§ **YOUR INSTRUCTIONS**:
Render the portion of the data that begins with the line containing "Given: Tap the Stoke City crest" and continues through the end of the data as a Markdown table with the columns Row and Data line. Number each line, omit blank lines, and leave the pictures out of the answer.
start SUPPLIED RECORDS
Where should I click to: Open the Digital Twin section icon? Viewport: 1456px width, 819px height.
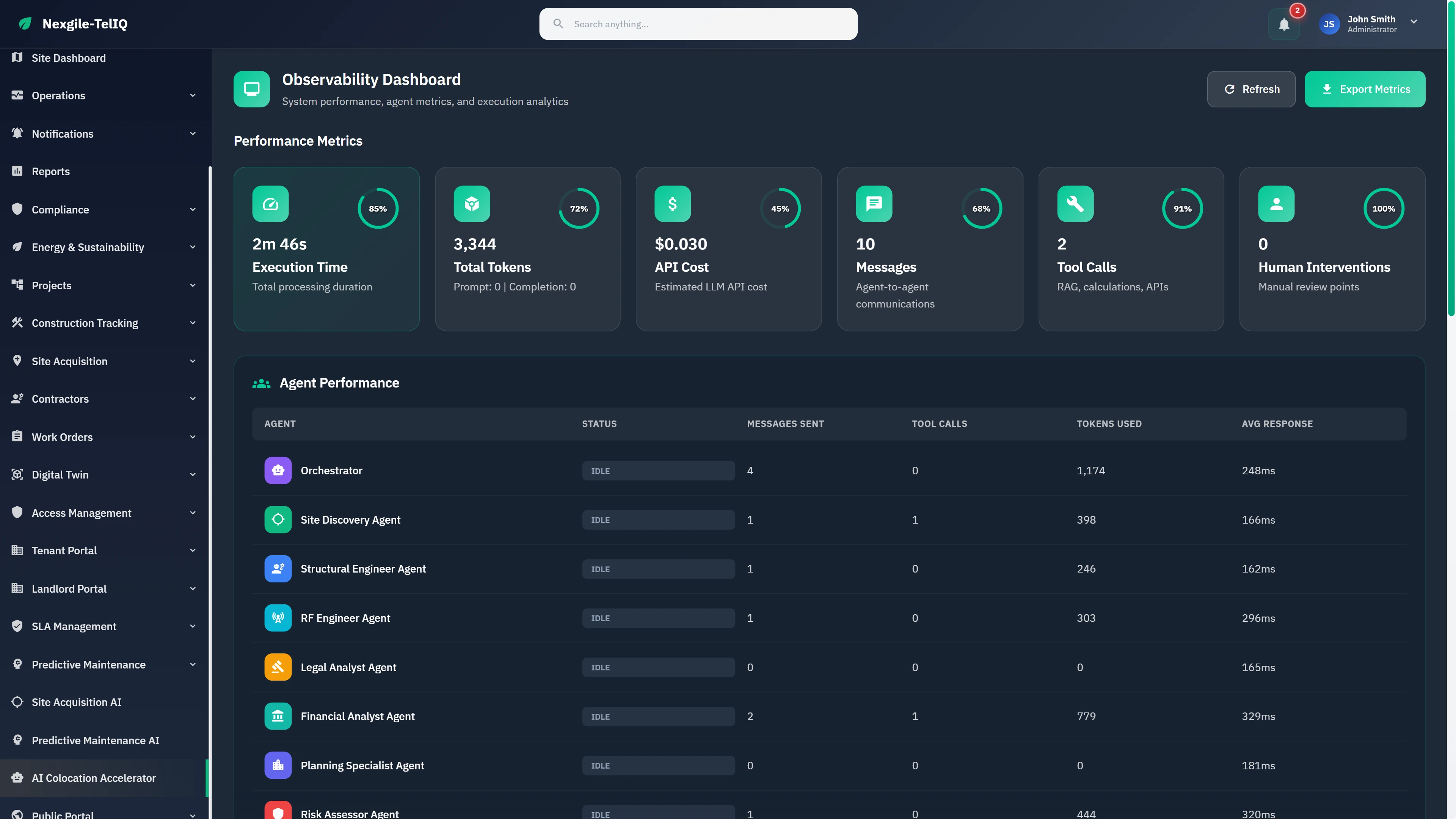[17, 475]
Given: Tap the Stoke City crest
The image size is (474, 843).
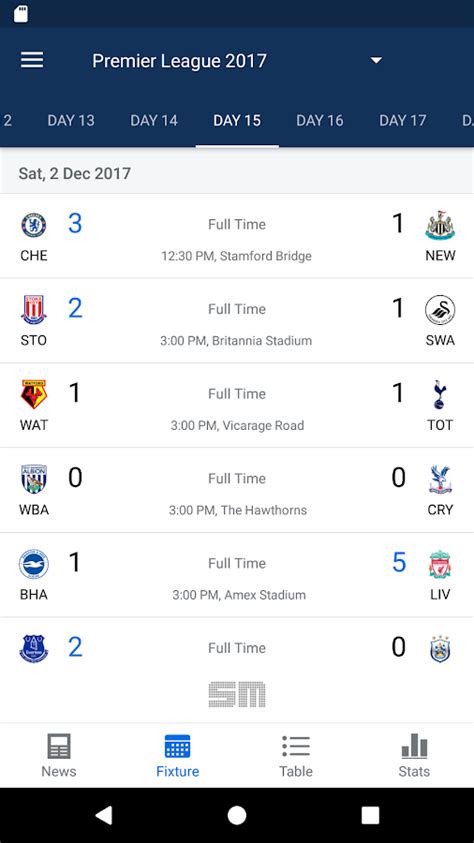Looking at the screenshot, I should [34, 310].
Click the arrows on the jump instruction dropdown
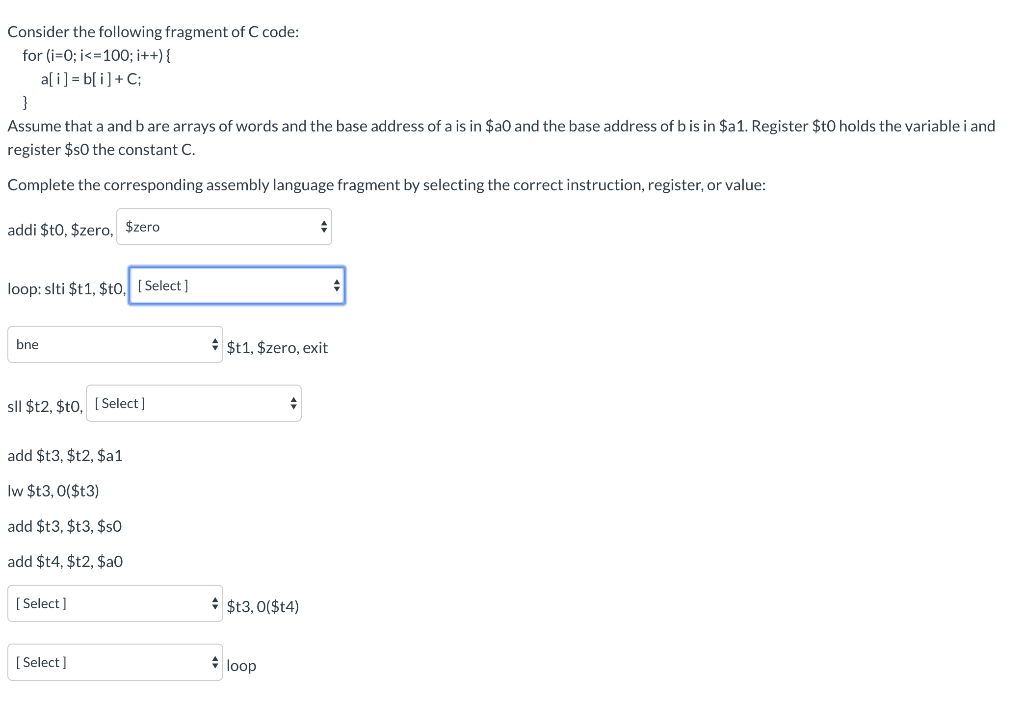1024x725 pixels. click(214, 661)
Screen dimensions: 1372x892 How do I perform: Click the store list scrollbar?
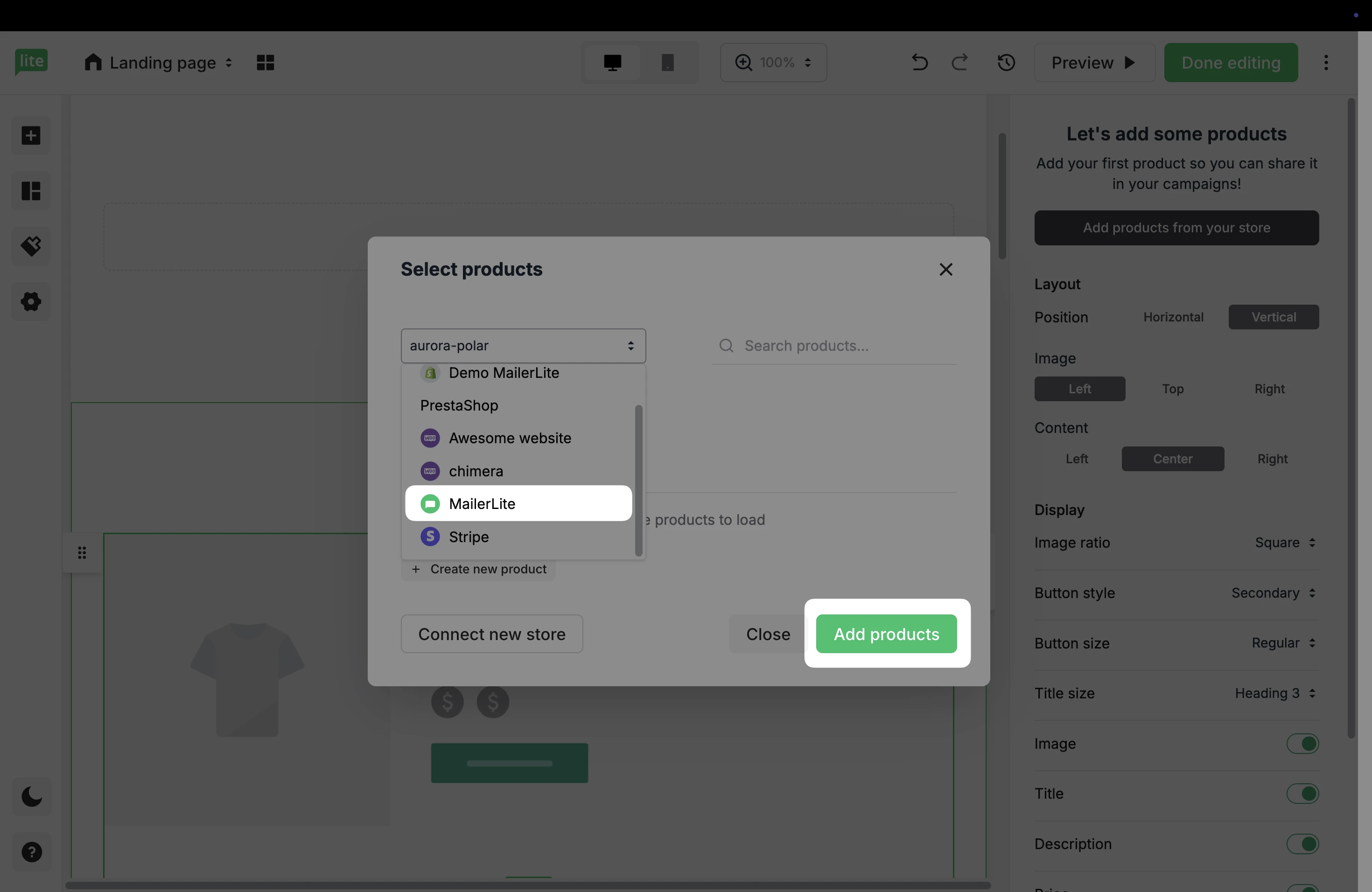click(638, 480)
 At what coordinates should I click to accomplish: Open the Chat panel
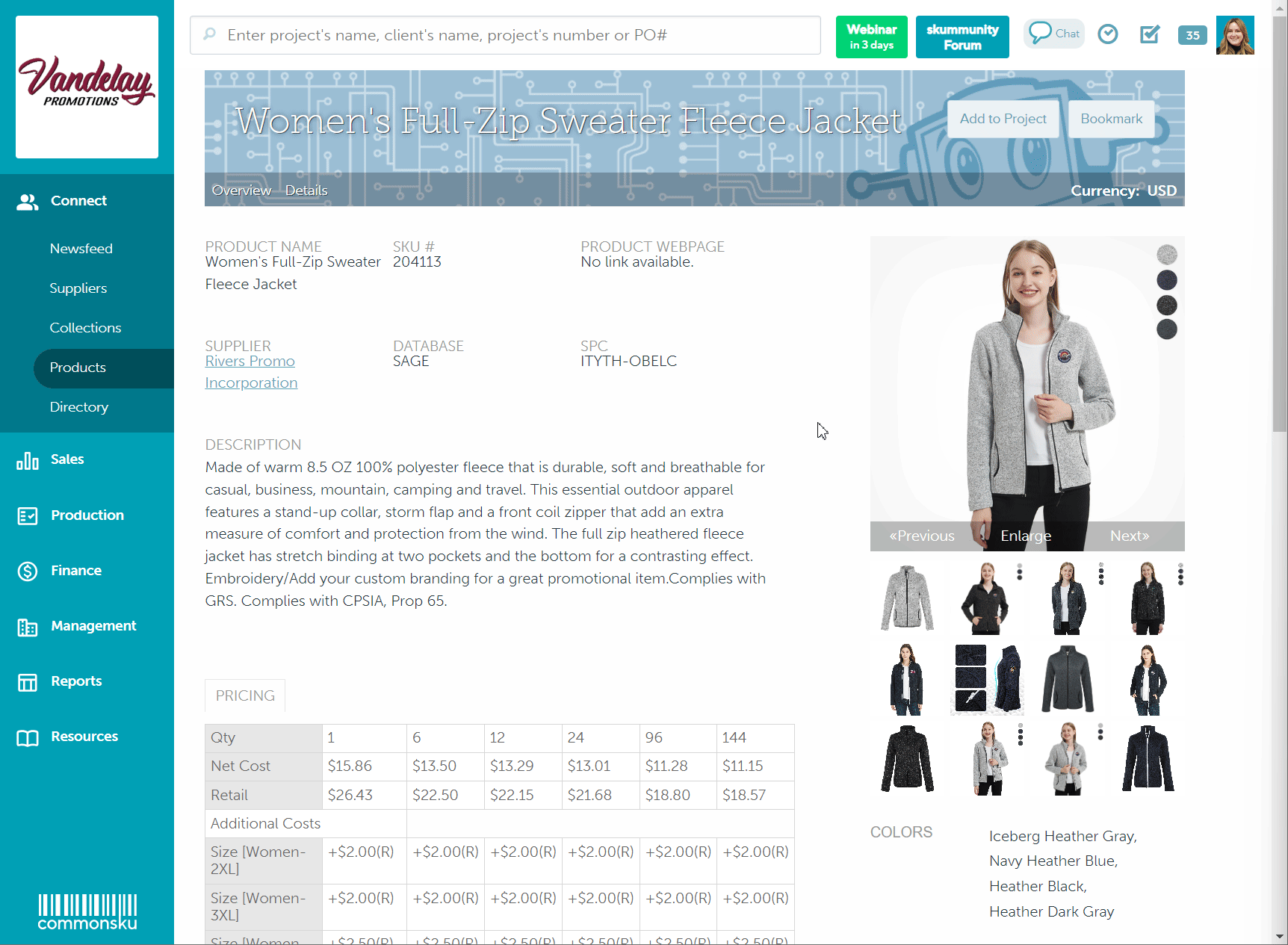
end SUPPLIED RECORDS
§ **FINAL RESULT**:
| Row | Data line |
|---|---|
| 1 | Given: Tap the Stoke City crest |
| 2 | The image size is (474, 843). |
| 3 | Looking at the screenshot, I should [34, 310]. |
| 4 | Click the arrows on the jump instruction dropdown |
| 5 | 1024x725 pixels. click(214, 661) |
| 6 | Screen dimensions: 1372x892 How do I perform: Click the store list scrollbar? |
| 7 | click(638, 480) |
| 8 |  At what coordinates should I click to accomplish: Open the Chat panel |